- _The task_:
Every line from the one holding "This screenshot has width=1024, height=604." through the last line of the records must be retyped exactly, and no other line or picture may appear in the copy.

═══ Listed records

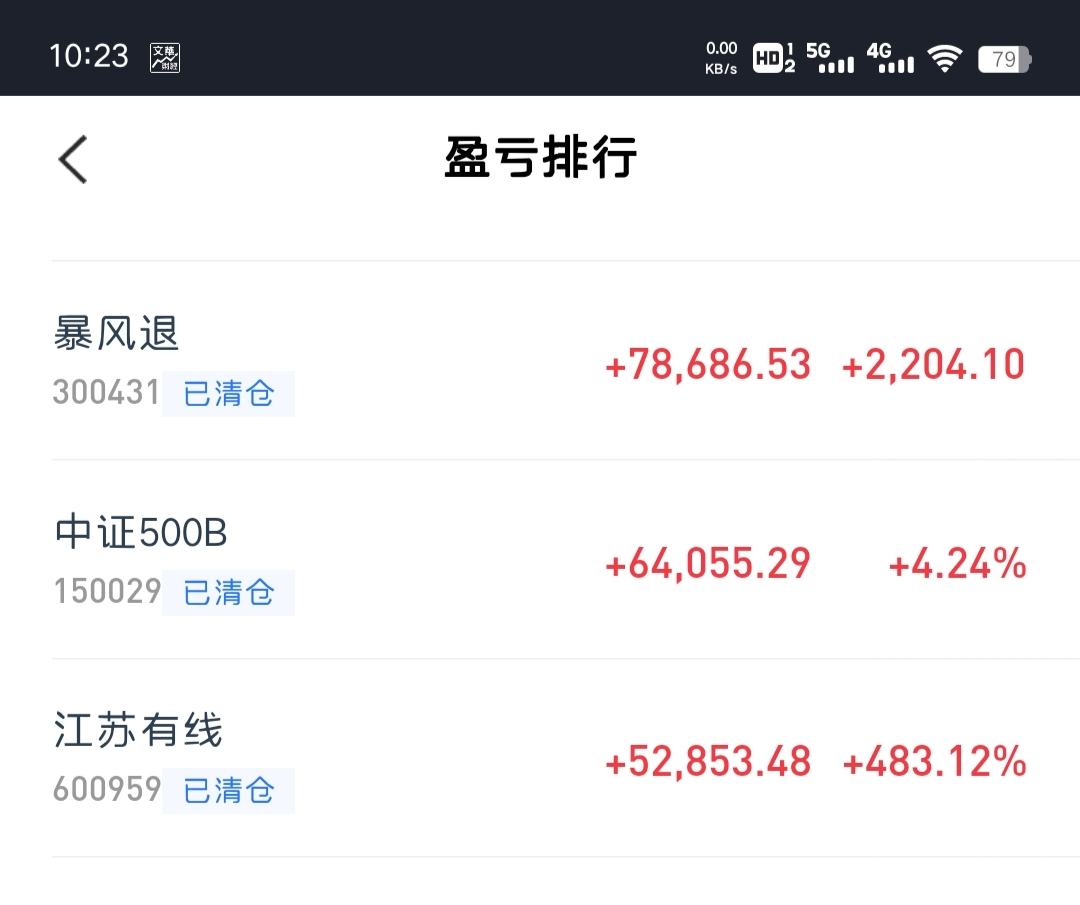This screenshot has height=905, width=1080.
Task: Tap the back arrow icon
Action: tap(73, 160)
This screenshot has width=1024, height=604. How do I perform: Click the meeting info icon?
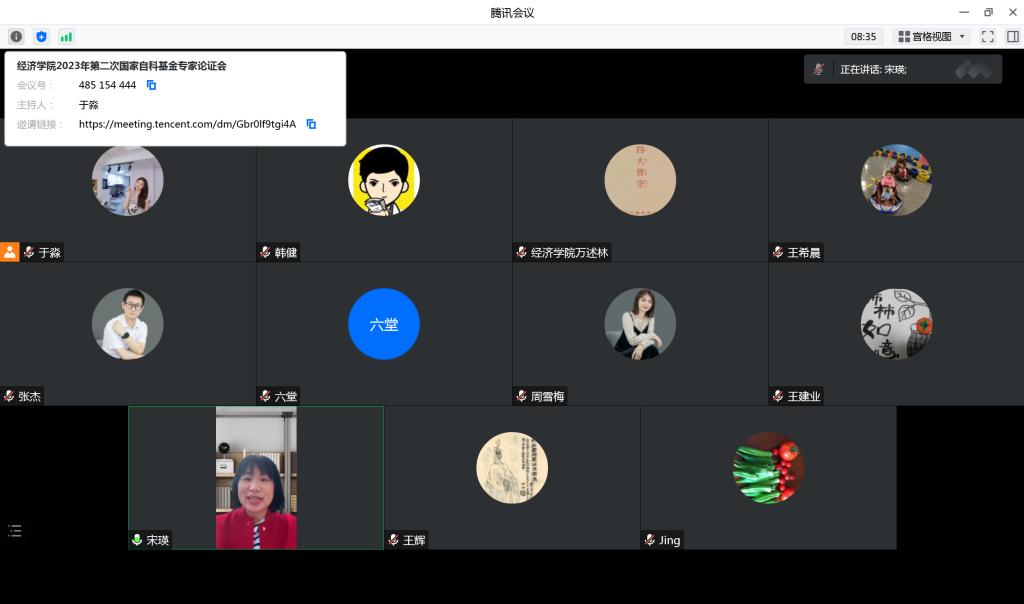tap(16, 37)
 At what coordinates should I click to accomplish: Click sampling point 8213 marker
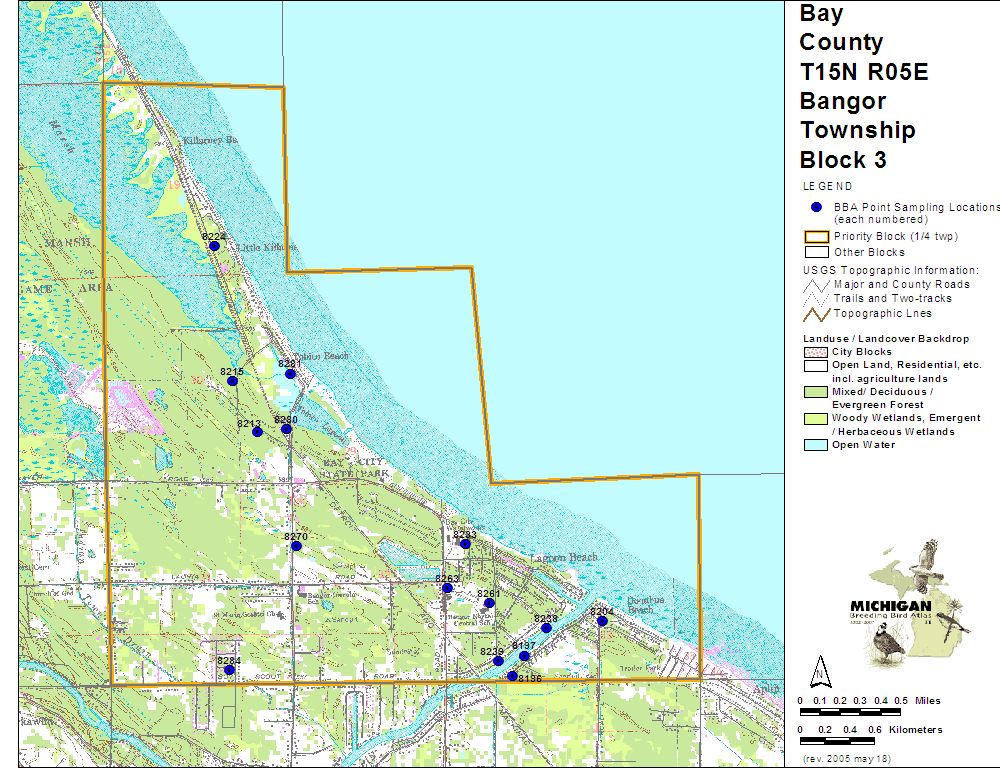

══════

- _Worked solution_:
This screenshot has width=1024, height=604. How do I perform: Click the meeting info icon?
tap(16, 37)
 At what coordinates should I click to accomplish: Click sampling point 8213 marker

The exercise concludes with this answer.